Thursday, 24 September 2009

The Making of Geology

Alan Cutler's The Seashell on the Mountaintop is the biography of the 17th century Danish scientist Nicolaus Steno, a celebrated anatomist, who was fascinated by rocks and the shells he found in the mountains of Italy. The book documents his explorations and theories about the earth and highlights the problems many scientists found with the church authorities. Steno is now recognised as the real founder of geology, though he abandoned science to become a Catholic Bishop and was made a saint after his death.

Steno appears, briefly in Revolutions in the Earth, Stephen Baxter's biography of James Hutton, a Scottish scientist of the late eighteenth century. He was a farmer, agricultural scientist, medical doctor and geologist. He was fascinated with rock formations and deduced that the rock strata belonged to an earth much older than the one allowed for by contemporary, religious inspired thought. This book for me was the more interesting one as it puts Hutton's life and work in the context of the troubled British politics of the time and the intellectual climate of the Scottish Enlightenment. Hutton was closely linked with many other great thinkers of the day, including James Watt, the engineer, whose work with steam engines directly influenced Hutton's ideas about how heat might have helped to form the earth's rock formations.
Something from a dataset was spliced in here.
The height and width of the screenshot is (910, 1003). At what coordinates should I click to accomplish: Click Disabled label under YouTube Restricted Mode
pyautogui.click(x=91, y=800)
Taken together, these books form a fascinating insight into the development of geology as a science.

5 comments:

Jasmine said...

You ind the most interesting books. I like it that the science you find is sympathetic to nature :)

Regina said...

Hm... very interesting, Juliet!
:D

RG said...

I've read these books and others ... how the early scientists developed and studied and often discarded their theories of the earth's formation. Pretty amazing.

Pearl said...

sound s interesting indeed. I'll put it on my book list.

Deb said...

Fascinating stuff. I sometimes wish I had become an geologist (although in the states it usually means working in extractive industry :-( )

I'd love to know more about Steno. Why he abandoned science. Makes me want to dig. (Pardon the bad pun!)